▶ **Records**
________________________

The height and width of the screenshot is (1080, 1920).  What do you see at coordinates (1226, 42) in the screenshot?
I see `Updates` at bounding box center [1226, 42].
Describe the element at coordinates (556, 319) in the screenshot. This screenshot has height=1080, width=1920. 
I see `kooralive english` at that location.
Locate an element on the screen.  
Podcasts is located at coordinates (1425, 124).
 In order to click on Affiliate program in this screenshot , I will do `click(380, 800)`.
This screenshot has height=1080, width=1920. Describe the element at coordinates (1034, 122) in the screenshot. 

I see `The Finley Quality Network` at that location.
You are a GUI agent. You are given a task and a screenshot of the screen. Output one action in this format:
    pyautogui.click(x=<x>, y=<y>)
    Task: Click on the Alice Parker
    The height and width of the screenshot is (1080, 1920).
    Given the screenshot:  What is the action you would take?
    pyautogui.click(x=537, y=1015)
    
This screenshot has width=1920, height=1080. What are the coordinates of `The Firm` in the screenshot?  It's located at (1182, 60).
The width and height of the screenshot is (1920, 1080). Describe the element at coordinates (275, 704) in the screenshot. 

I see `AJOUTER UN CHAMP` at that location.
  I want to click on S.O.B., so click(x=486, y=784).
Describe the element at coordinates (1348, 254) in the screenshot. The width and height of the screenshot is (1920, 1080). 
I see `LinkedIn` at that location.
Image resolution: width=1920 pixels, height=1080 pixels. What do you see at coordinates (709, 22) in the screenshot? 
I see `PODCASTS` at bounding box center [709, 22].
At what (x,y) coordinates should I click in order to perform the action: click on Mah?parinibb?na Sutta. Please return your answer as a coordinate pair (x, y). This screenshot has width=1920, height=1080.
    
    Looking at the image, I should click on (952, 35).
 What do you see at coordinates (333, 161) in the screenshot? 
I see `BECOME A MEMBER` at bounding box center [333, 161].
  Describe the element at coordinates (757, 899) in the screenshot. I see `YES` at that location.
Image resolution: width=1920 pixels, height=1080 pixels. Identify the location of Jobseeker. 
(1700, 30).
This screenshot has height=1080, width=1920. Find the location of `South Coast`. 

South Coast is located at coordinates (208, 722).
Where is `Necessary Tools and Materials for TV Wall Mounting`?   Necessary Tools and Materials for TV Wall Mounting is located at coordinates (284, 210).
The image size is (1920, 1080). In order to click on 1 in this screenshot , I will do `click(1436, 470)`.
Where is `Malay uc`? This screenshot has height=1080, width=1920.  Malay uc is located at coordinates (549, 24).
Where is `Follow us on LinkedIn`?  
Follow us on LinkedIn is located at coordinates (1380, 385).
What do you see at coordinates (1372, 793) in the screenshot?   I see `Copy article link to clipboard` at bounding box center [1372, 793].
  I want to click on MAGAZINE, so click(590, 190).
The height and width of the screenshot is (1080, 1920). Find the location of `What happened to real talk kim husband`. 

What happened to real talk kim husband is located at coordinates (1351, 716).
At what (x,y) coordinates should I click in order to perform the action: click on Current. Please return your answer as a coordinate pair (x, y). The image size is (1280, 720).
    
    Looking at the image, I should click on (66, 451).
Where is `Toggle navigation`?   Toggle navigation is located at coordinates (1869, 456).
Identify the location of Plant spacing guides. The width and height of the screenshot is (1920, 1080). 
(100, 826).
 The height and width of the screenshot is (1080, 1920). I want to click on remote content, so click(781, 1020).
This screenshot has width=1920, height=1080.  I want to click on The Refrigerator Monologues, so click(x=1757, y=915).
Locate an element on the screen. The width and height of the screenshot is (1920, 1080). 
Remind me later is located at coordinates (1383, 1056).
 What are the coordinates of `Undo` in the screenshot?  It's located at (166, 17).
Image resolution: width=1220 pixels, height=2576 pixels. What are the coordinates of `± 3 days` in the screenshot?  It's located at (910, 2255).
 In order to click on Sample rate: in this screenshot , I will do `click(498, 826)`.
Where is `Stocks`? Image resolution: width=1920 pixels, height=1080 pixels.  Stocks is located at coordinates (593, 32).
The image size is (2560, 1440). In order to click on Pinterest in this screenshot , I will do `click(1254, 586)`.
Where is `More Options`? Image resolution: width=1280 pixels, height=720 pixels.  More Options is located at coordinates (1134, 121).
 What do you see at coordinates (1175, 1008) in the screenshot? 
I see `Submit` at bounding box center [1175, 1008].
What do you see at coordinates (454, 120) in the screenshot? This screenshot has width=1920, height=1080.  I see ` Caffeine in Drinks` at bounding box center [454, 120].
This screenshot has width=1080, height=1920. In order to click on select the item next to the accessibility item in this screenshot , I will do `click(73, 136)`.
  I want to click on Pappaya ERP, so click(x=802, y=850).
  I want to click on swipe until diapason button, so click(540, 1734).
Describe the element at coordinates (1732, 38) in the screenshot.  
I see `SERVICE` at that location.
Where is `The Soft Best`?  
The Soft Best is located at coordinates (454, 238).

________________________

▶ **Task objective**
Copy all of the records above word for word.

▶ **Problem solution**
The height and width of the screenshot is (1080, 1920).  What do you see at coordinates (1226, 42) in the screenshot?
I see `Updates` at bounding box center [1226, 42].
Describe the element at coordinates (556, 319) in the screenshot. This screenshot has height=1080, width=1920. 
I see `kooralive english` at that location.
Locate an element on the screen.  
Podcasts is located at coordinates (1425, 124).
 In order to click on Affiliate program in this screenshot , I will do `click(380, 800)`.
This screenshot has height=1080, width=1920. Describe the element at coordinates (1034, 122) in the screenshot. 

I see `The Finley Quality Network` at that location.
You are a GUI agent. You are given a task and a screenshot of the screen. Output one action in this format:
    pyautogui.click(x=<x>, y=<y>)
    Task: Click on the Alice Parker
    The height and width of the screenshot is (1080, 1920).
    Given the screenshot:  What is the action you would take?
    pyautogui.click(x=537, y=1015)
    
This screenshot has width=1920, height=1080. What are the coordinates of `The Firm` in the screenshot?  It's located at (1182, 60).
The width and height of the screenshot is (1920, 1080). Describe the element at coordinates (275, 704) in the screenshot. 

I see `AJOUTER UN CHAMP` at that location.
  I want to click on S.O.B., so click(x=486, y=784).
Describe the element at coordinates (1348, 254) in the screenshot. The width and height of the screenshot is (1920, 1080). 
I see `LinkedIn` at that location.
Image resolution: width=1920 pixels, height=1080 pixels. What do you see at coordinates (709, 22) in the screenshot? 
I see `PODCASTS` at bounding box center [709, 22].
At what (x,y) coordinates should I click in order to perform the action: click on Mah?parinibb?na Sutta. Please return your answer as a coordinate pair (x, y). This screenshot has width=1920, height=1080.
    
    Looking at the image, I should click on (952, 35).
 What do you see at coordinates (333, 161) in the screenshot? 
I see `BECOME A MEMBER` at bounding box center [333, 161].
  Describe the element at coordinates (757, 899) in the screenshot. I see `YES` at that location.
Image resolution: width=1920 pixels, height=1080 pixels. Identify the location of Jobseeker. 
(1700, 30).
This screenshot has height=1080, width=1920. Find the location of `South Coast`. 

South Coast is located at coordinates (208, 722).
Where is `Necessary Tools and Materials for TV Wall Mounting`?   Necessary Tools and Materials for TV Wall Mounting is located at coordinates (284, 210).
The image size is (1920, 1080). In order to click on 1 in this screenshot , I will do `click(1436, 470)`.
Where is `Malay uc`? This screenshot has height=1080, width=1920.  Malay uc is located at coordinates (549, 24).
Where is `Follow us on LinkedIn`?  
Follow us on LinkedIn is located at coordinates (1380, 385).
What do you see at coordinates (1372, 793) in the screenshot?   I see `Copy article link to clipboard` at bounding box center [1372, 793].
  I want to click on MAGAZINE, so click(590, 190).
The height and width of the screenshot is (1080, 1920). Find the location of `What happened to real talk kim husband`. 

What happened to real talk kim husband is located at coordinates (1351, 716).
At what (x,y) coordinates should I click in order to perform the action: click on Current. Please return your answer as a coordinate pair (x, y). The image size is (1280, 720).
    
    Looking at the image, I should click on (66, 451).
Where is `Toggle navigation`?   Toggle navigation is located at coordinates (1869, 456).
Identify the location of Plant spacing guides. The width and height of the screenshot is (1920, 1080). 
(100, 826).
 The height and width of the screenshot is (1080, 1920). I want to click on remote content, so click(781, 1020).
This screenshot has width=1920, height=1080.  I want to click on The Refrigerator Monologues, so click(x=1757, y=915).
Locate an element on the screen. The width and height of the screenshot is (1920, 1080). 
Remind me later is located at coordinates (1383, 1056).
 What are the coordinates of `Undo` in the screenshot?  It's located at (166, 17).
Image resolution: width=1220 pixels, height=2576 pixels. What are the coordinates of `± 3 days` in the screenshot?  It's located at (910, 2255).
 In order to click on Sample rate: in this screenshot , I will do `click(498, 826)`.
Where is `Stocks`? Image resolution: width=1920 pixels, height=1080 pixels.  Stocks is located at coordinates (593, 32).
The image size is (2560, 1440). In order to click on Pinterest in this screenshot , I will do `click(1254, 586)`.
Where is `More Options`? Image resolution: width=1280 pixels, height=720 pixels.  More Options is located at coordinates (1134, 121).
 What do you see at coordinates (1175, 1008) in the screenshot? 
I see `Submit` at bounding box center [1175, 1008].
What do you see at coordinates (454, 120) in the screenshot? This screenshot has width=1920, height=1080.  I see ` Caffeine in Drinks` at bounding box center [454, 120].
This screenshot has width=1080, height=1920. In order to click on select the item next to the accessibility item in this screenshot , I will do `click(73, 136)`.
  I want to click on Pappaya ERP, so click(x=802, y=850).
  I want to click on swipe until diapason button, so click(540, 1734).
Describe the element at coordinates (1732, 38) in the screenshot.  
I see `SERVICE` at that location.
Where is `The Soft Best`?  
The Soft Best is located at coordinates (454, 238).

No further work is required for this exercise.